Теоретик Гиммер, который вскоре с азартом примется изобретать политические комбинации («строить» революцию по марксистским схемам), пока думает, что «эти волнения могут плохо кончиться» (4), предполагает провокацию правительства, которая обернется террором. Сходно мыслят и другие «товарищи» («мол, нарочно, запускают движение, дают разрастись, чтобы потом потопить в крови» – 22), но Шляпников, тёртый практик-подпольщик, нутром чует бессилие властей и не зря вспоминает удачу 31 октября, когда вдруг был снят локаут, когда отступил «перед рабочей силой тот царишка Николай II». Смекнул тогда Шляпников: «и мы, конечно, гнём, – но падает оно уже с а м о» (О-16: 63). Падать-то «оно» падало, но почему-то удержалось. Ничего существенного из той осенней бучи не вышло, а потому вечером 24 февраля, хотя все вроде бы идет как надо («дух буржуазного Невского был сломлен», какой-то оратор посреди столицы бойко кроет «насильника на троне» и сулит погибель «царским прихвостням», казаки не разгоняют толпу, а толпа их весело приветствует), Шляпников все-таки не ощущает «полной, настоящей» радости, а двумя днями позже (накануне поворотного 27 февраля) обречённо ворочает грустные соображения:
Чего дальше можно было ждать от движения? И как его направлять? Вот постреляло правительство – а ответить нам нечем.
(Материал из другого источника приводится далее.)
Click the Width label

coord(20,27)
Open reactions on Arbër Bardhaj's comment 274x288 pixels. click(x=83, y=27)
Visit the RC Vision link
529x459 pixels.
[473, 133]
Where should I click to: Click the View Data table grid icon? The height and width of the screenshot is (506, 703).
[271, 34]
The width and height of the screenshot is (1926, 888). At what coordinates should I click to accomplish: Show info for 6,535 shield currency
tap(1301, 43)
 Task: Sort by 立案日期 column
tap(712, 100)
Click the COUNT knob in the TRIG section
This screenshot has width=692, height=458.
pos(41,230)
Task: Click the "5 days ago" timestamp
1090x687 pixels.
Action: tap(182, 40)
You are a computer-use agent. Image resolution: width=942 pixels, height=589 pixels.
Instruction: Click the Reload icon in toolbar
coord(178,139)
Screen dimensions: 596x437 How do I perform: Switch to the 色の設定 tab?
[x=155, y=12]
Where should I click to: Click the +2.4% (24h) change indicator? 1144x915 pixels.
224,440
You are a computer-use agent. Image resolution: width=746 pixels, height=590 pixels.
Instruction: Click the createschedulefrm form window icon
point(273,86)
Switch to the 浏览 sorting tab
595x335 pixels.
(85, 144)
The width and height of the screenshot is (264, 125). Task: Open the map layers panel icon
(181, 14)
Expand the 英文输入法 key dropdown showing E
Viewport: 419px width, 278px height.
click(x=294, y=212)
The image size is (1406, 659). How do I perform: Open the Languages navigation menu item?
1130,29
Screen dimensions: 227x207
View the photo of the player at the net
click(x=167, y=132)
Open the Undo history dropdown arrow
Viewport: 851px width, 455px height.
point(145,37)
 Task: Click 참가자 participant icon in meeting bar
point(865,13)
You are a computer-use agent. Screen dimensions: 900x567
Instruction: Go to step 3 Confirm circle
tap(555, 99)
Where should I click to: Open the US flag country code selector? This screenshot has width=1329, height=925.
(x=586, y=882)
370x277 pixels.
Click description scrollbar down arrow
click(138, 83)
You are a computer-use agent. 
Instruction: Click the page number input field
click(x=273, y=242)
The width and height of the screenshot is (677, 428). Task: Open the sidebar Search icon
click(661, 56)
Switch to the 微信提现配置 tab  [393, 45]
Плохо мы организованы. В который раз пролетариат не готов ни к какому бою. Зря эти дни метались, толкались…
Все как раньше, как в октябре…
Действительно зачинная часть «Марта…» (до 27 февраля) кажется не только развитием, но и варьированным повторением Второго Узла. Шляпниковский сюжет встроен в систему сходных «дежавю». Начало уличных хлебных волнений заставляет вспомнить разговоры стариков-рабочих о нынешней бабьей доле, дороговизне, домашнем нестроении, распустившихся без присмотра мальчишках (О-16: 32). Бестолковость и демагогичность думских прений по продовольственному вопросу (который и стал детонатором революции), близорукость политиков, не замечающих, как сжимается «хлебная петля» (3') предсказаны обзорной главой о Прогрессивном блоке (О-16: 62'), тесно связанной с крестьянскими эпизодами «Октября…» (собрание в экономии Томчака – О-16: 61; разговоры в Каменке – О-16: 45, 46): уже там появляется формула «петля на горле России». Предчувствия Струве, которыми он заражает утром 26 марта Шингарёва, их диалог по пути с Петроградской стороны, ощущение незыблемости миропорядка, которое приходит к героям, увидевшим величественную панораму города с Троицкого моста (44), отсылают к сцене в квартире Шигарёва, когда на сведенных там случаем интеллигентных персонажей обрушивается весть о «начале событий», в тот раз оказавшаяся ложной (О-16: 25, 26). Неожиданный приезд Воротынцева в Петроград, его объяснения с Ольдой, возвратный порыв к узнавшей о новом витке супружеской измены Алине, душевная сумятица героя, скрытая напряженность в отношениях с сестрой, временное выпадение из «большой истории» (петроградских волнений Воротынцев, как и в октябрьские дни, по сути, не заметил) даны в «романной» тональности «Октября…». Героям кажется, что все идет по-прежнему, что если ничего не сдвинулось раньше, то и дальше пойдет по накатанной колее. Читатель же на переходе от Второго Узла к Третьему чувствует иное: странно не то, что сейчас непременно рванет, странно, что четырьмя месяцами раньше почему-то обошлось…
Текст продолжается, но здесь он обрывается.